Progress is made at the point you are at... its the point of grieving.... grieving the things you didn't get as a child...grieving the loss of things we didn't get...

But the hope and healing comes when we realize okay so these are the needs that we have... we can't go into the past and have a parent fill them but we can fill them in someways for ourselves and we can develop relationships where we can ask for the things we need... and have adult relationships that affirm us and support us and love us...

We can from this point of seeing our losses and our neediness...realize the defense mechanisms and styles of relating that we have used to protect ourselves or to "manipulate" others into trying to meet these needs and so we can develop healthier ways of relating and make healthier relationships

That is the cross roads that I see IME... will you retreat or will you push forward and start grieving and accepting those things you have lost in childhood and find the ways to get those met as an adult...

I hope you don't give up


Hi Readytostop,

You made a lot of good points. I don't think, though, that I have ever really let myself feel the love and acceptance of my t. I've always guarded myself against allowing myself to let any caring feelings come from her into me, because of my fear that I would end up being "too much" for her. In other words, knowing how deep my attachment wounds are and how desperate parts of me are for a parent-type figure to care about and nurture me, I have been too afraid to count on my t's caring words or actions. I've been too afraid of getting used to the good feelings, or of expecting too much from her and then getting hurt. I also have not wanted to get used ot having her help because I know I will lose her in the end anyway at termination.

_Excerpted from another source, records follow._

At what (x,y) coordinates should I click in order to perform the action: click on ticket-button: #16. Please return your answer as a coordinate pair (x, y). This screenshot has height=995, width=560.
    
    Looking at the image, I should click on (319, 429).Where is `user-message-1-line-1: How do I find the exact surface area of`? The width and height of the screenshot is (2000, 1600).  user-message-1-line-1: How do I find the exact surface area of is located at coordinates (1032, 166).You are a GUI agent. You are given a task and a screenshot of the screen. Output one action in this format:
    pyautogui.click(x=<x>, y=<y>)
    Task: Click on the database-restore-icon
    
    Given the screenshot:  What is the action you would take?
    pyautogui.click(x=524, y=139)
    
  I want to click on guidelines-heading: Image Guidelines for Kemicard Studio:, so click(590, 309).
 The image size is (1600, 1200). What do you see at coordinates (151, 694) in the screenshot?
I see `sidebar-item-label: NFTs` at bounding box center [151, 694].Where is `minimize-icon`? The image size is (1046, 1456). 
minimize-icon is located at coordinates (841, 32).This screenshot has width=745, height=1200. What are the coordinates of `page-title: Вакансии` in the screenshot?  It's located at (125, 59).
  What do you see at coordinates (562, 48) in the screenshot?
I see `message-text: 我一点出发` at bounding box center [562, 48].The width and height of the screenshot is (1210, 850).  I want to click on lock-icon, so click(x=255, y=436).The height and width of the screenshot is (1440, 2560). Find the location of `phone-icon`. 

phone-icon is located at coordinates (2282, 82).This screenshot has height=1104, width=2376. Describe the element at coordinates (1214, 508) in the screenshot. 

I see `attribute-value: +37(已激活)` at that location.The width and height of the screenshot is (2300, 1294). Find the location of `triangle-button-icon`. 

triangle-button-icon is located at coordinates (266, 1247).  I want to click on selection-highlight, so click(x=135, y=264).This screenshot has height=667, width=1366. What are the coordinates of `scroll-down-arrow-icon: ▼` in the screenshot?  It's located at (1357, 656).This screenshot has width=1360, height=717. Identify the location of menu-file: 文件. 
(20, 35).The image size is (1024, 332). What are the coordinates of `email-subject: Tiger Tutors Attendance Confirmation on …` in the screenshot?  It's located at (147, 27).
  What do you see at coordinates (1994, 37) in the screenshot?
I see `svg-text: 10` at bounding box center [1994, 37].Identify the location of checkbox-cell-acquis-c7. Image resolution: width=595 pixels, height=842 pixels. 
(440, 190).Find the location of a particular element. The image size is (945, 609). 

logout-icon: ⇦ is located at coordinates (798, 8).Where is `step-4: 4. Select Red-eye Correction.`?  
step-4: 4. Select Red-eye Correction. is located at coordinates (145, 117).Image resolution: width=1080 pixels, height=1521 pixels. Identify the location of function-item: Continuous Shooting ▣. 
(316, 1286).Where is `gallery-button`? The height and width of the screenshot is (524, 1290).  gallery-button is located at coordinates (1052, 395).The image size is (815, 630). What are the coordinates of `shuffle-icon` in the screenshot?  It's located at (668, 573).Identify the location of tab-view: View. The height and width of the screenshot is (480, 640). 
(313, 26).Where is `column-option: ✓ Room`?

Because of this, whenever I've allowed myself to feel cared for or nurtured by her, I end up stepping back out of fear. She keeps insisting that I can share those child like parts of myself and they will not be "too much" for her. But when I do have a weak moment and need her help more than she can provide, I run painfully into the limitations of the relationship ("I'm too busy right now. I'll get back to you." This then makes me even more resistant to allowing myself to feel attached. Because as soon as I start showing those weaker, needier parts of me, I find out that my needs really are "too much," in the sense that she can't be there for me as much as I need her to be.